• _Supplied material_
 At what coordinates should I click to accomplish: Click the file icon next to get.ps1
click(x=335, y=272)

...

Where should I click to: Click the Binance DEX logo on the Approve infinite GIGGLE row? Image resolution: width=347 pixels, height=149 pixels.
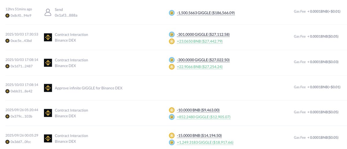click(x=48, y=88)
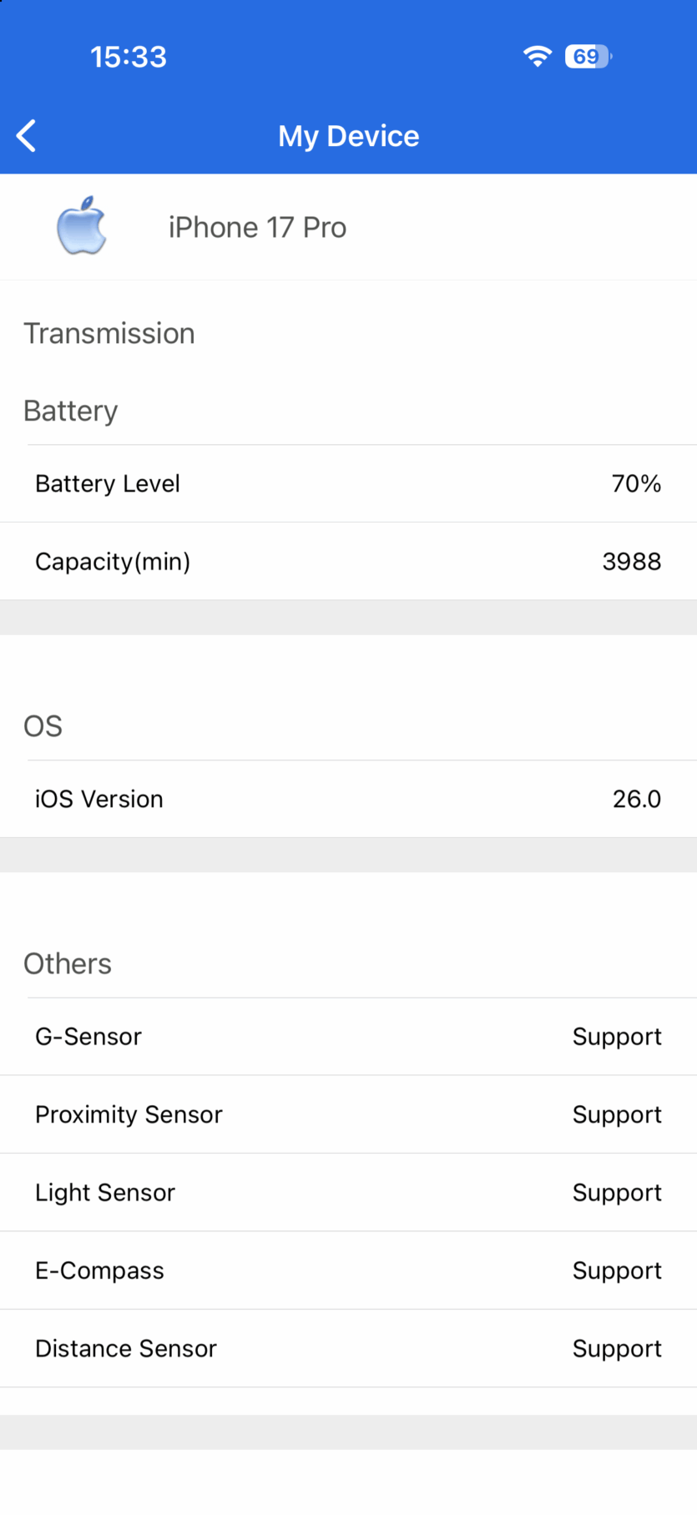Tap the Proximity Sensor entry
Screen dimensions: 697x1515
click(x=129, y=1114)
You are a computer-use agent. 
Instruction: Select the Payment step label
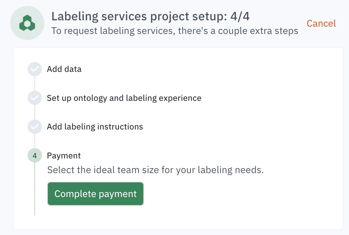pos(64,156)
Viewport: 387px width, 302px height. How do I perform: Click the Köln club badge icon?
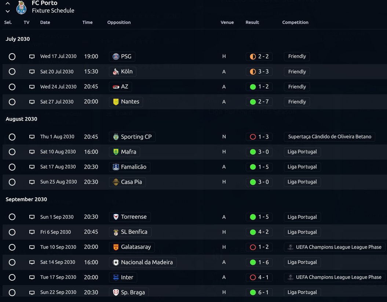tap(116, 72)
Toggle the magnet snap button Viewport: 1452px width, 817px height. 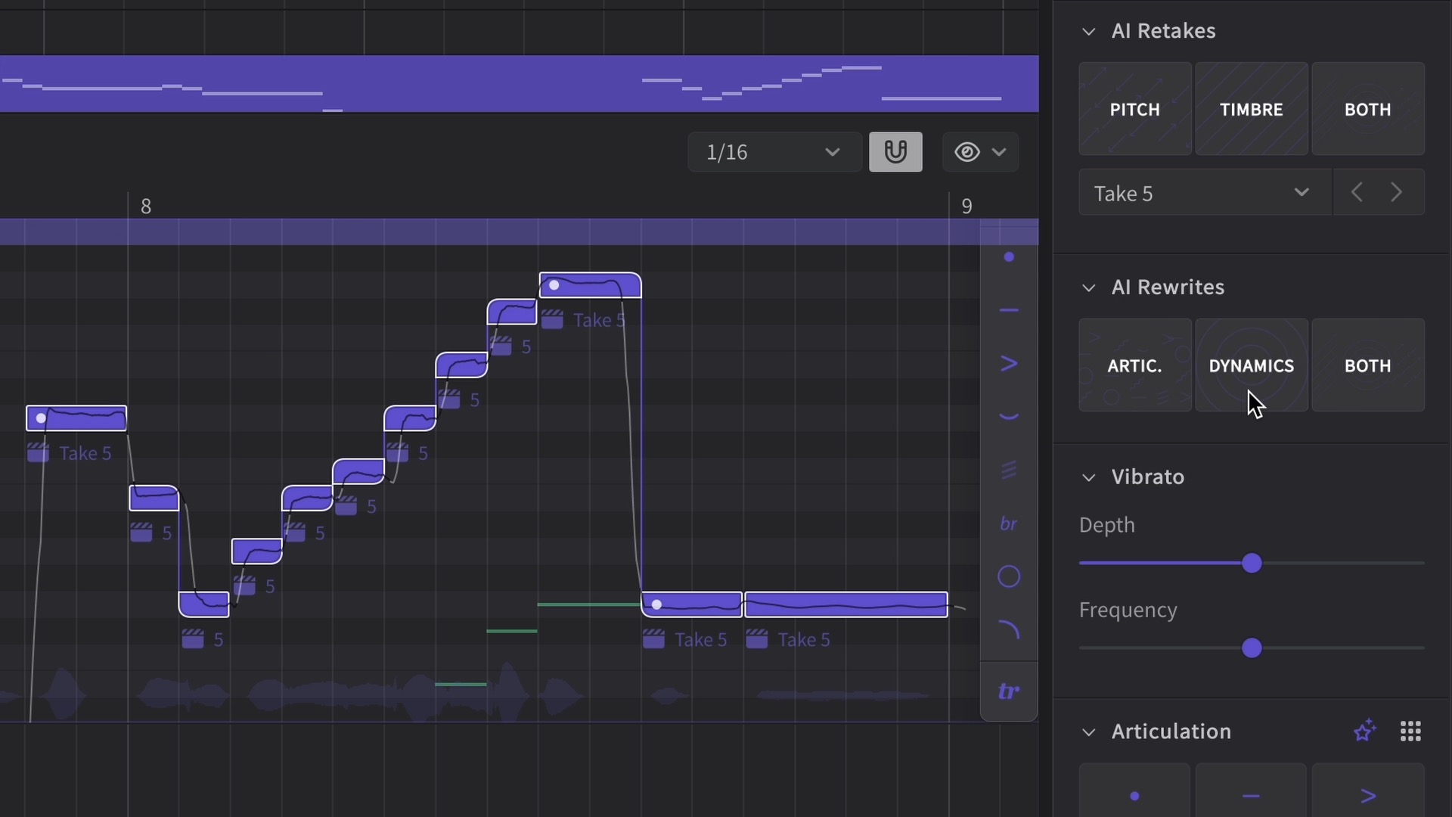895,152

--

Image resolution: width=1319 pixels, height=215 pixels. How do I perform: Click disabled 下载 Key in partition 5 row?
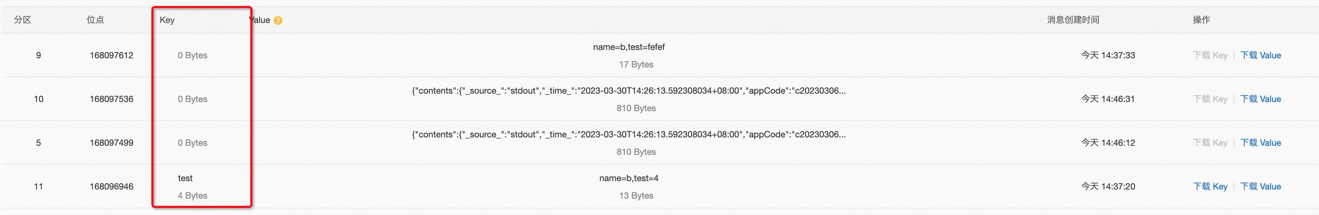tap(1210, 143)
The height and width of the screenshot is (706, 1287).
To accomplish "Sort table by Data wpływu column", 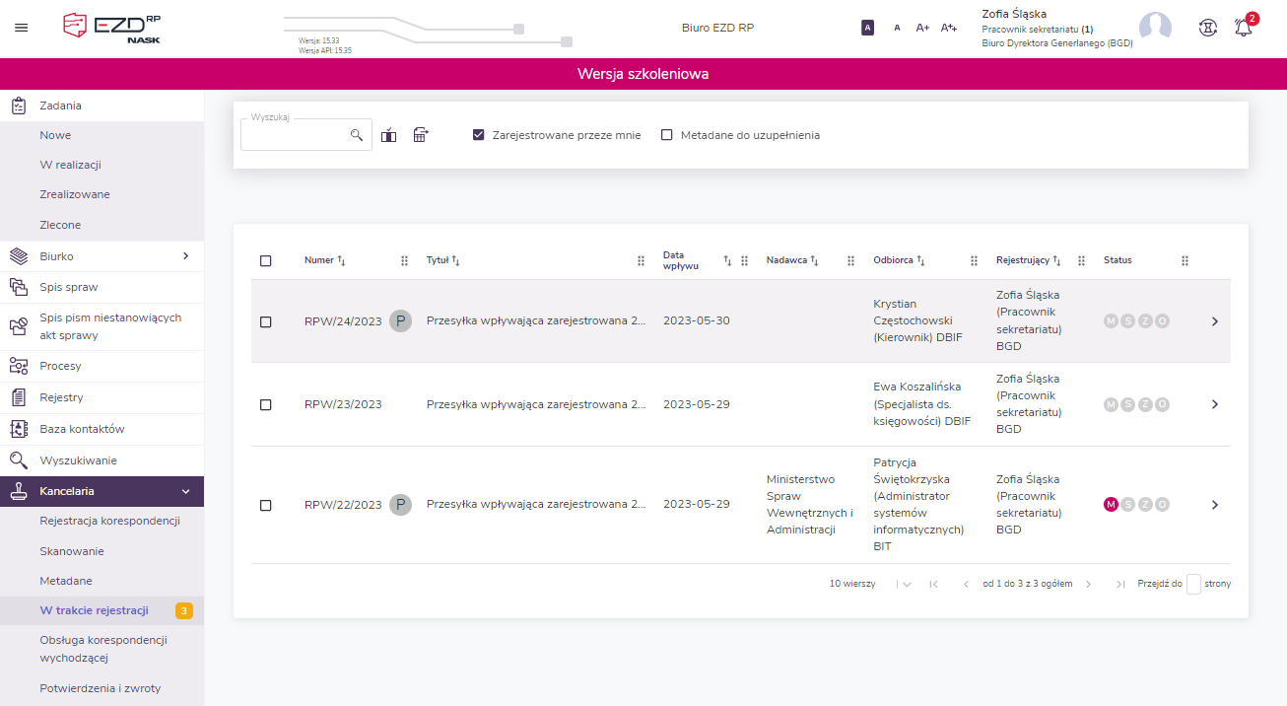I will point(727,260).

• _Task to complete_
Please begin at the line that has "At what coordinates" and stop after "click(x=335, y=272)". Write those lines again, changing "file icon" to "folder icon" and leaving everything else as it is.

• _Written response_
 At what coordinates should I click to accomplish: Click the folder icon next to get.ps1
click(x=335, y=272)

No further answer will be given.